Activity
Look through the entries below and extract exactly the lines from the one containing "This screenshot has width=1008, height=679." through the one containing "Click the Osteria Gaia site title", ends included.

Dataset extract

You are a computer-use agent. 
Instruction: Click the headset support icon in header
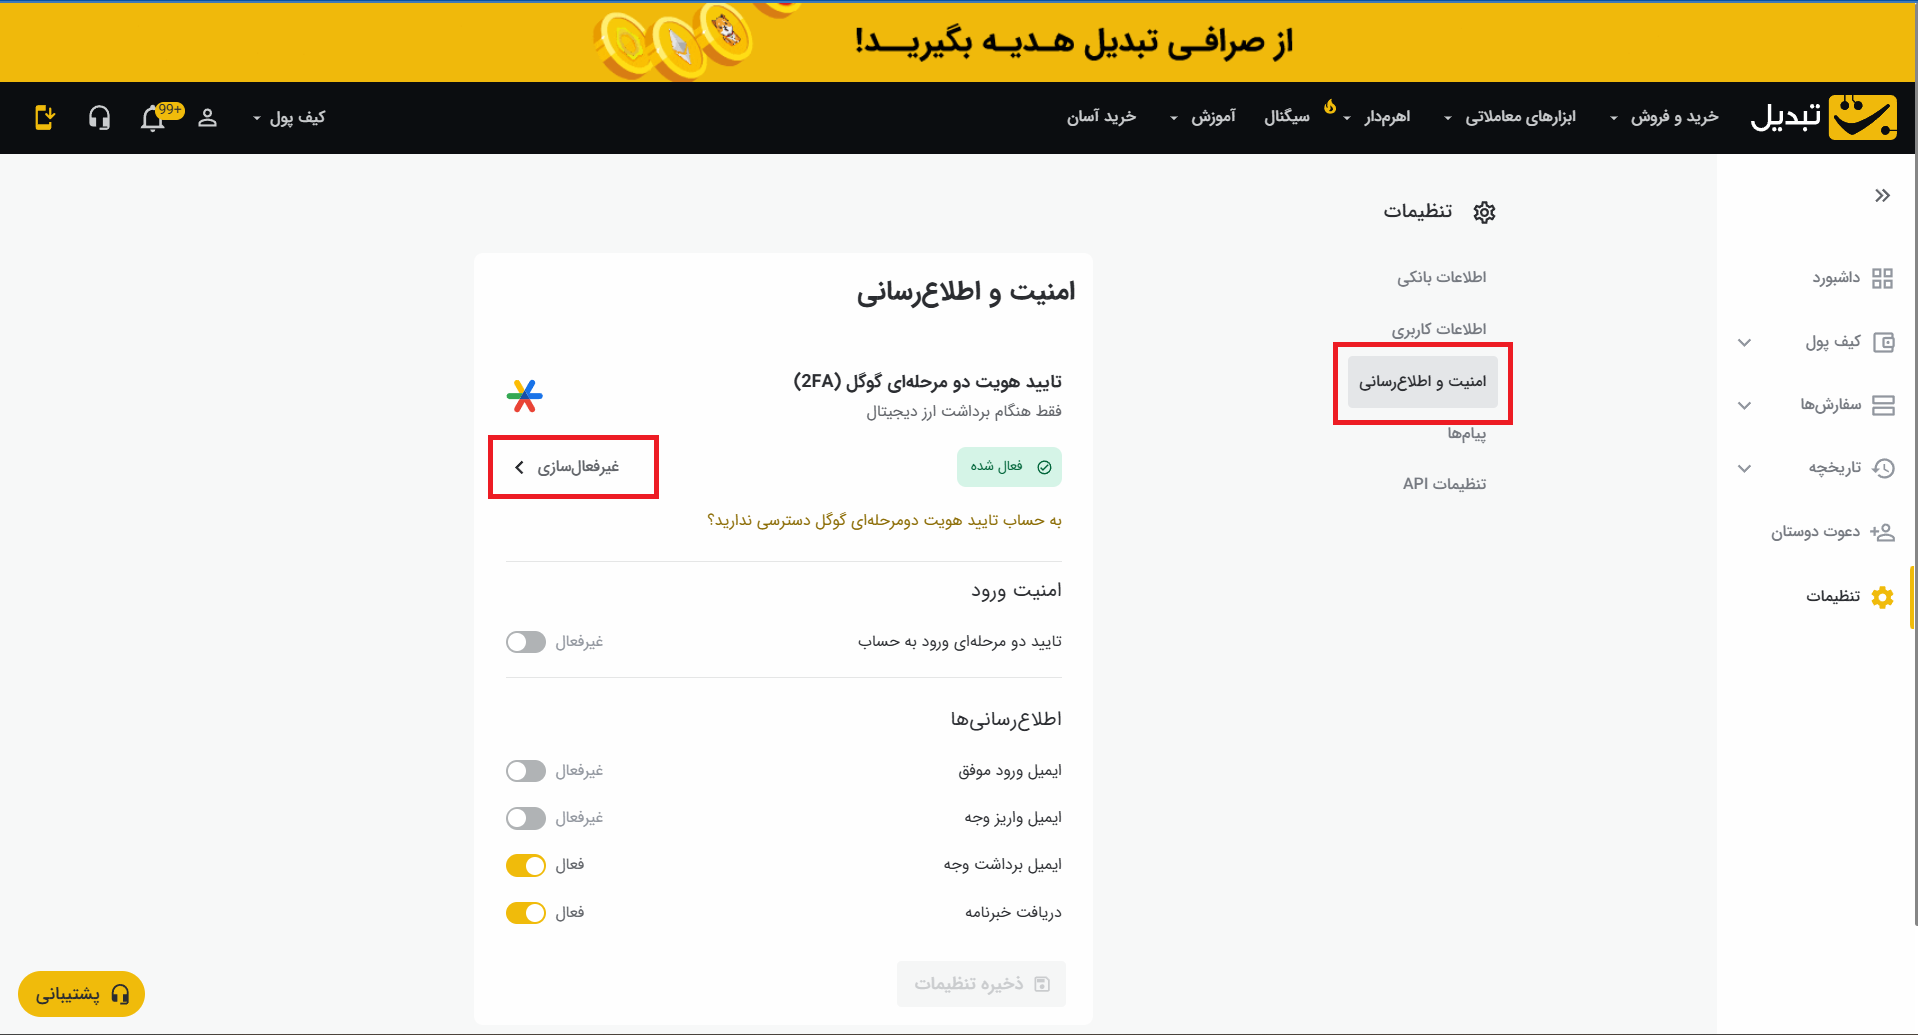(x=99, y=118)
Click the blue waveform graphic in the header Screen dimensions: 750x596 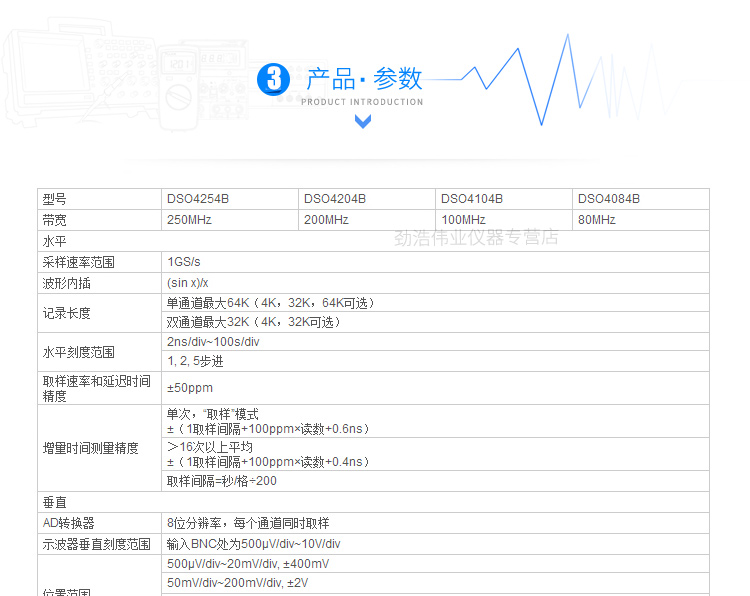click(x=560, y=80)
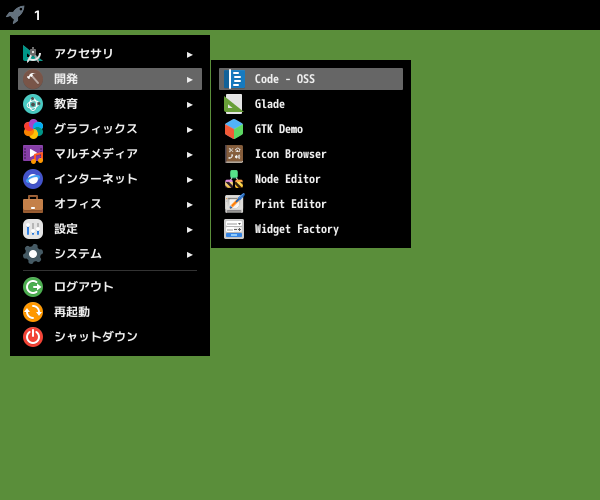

==

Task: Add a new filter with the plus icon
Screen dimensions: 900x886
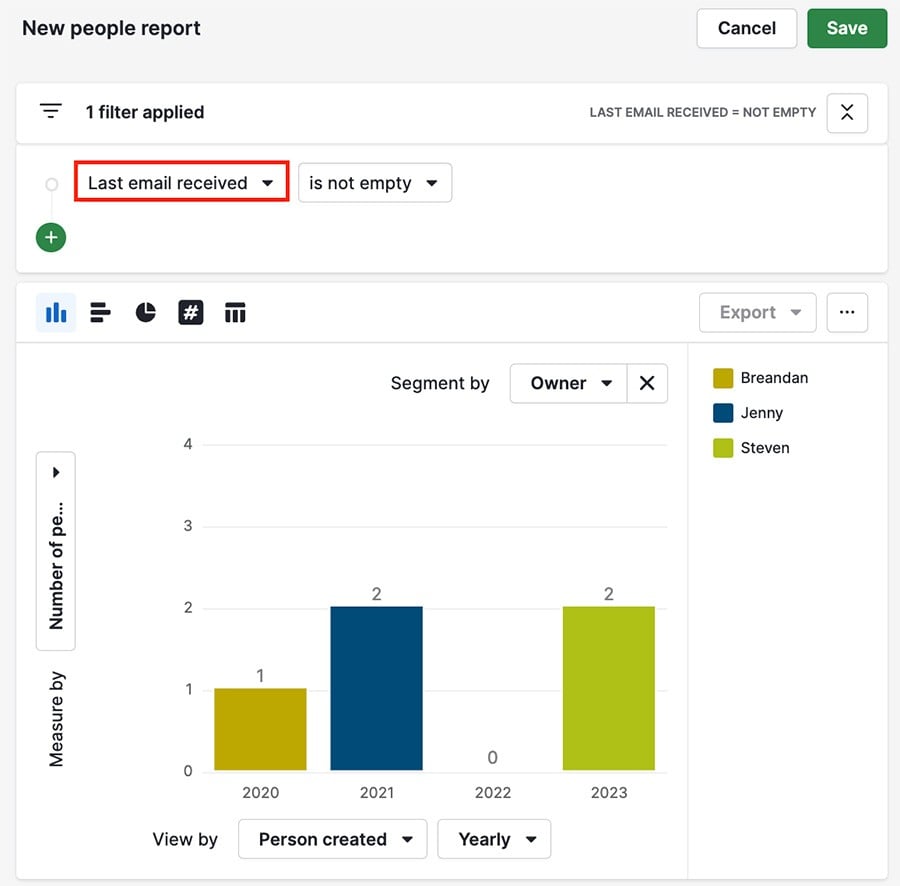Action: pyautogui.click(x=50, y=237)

==

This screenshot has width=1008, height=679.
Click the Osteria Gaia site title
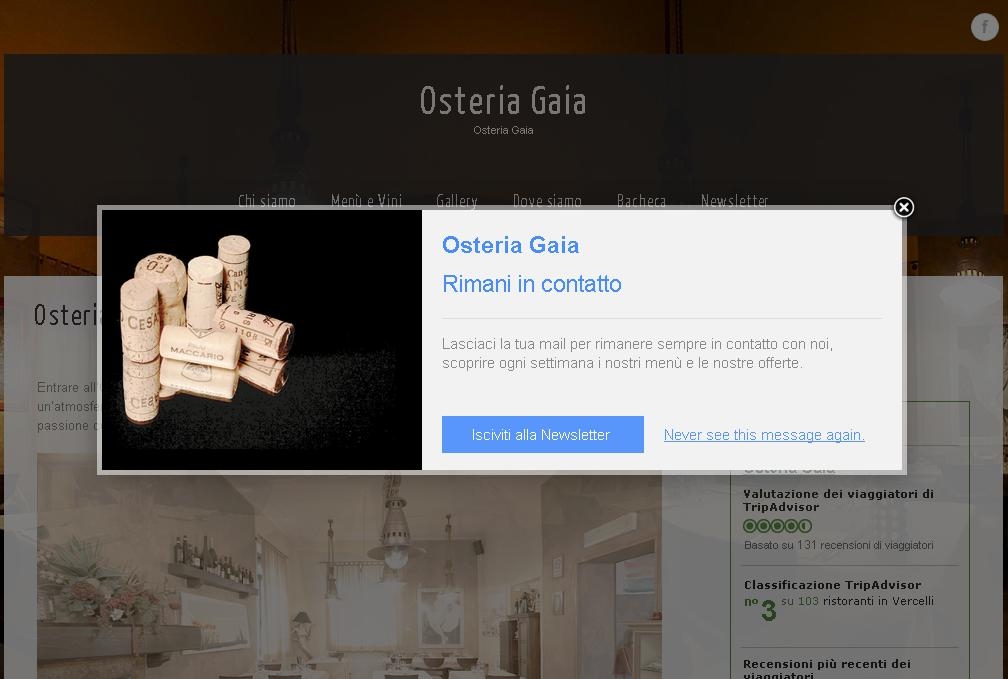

Reply to the exercise
This screenshot has width=1008, height=679.
Click the Osteria Gaia site title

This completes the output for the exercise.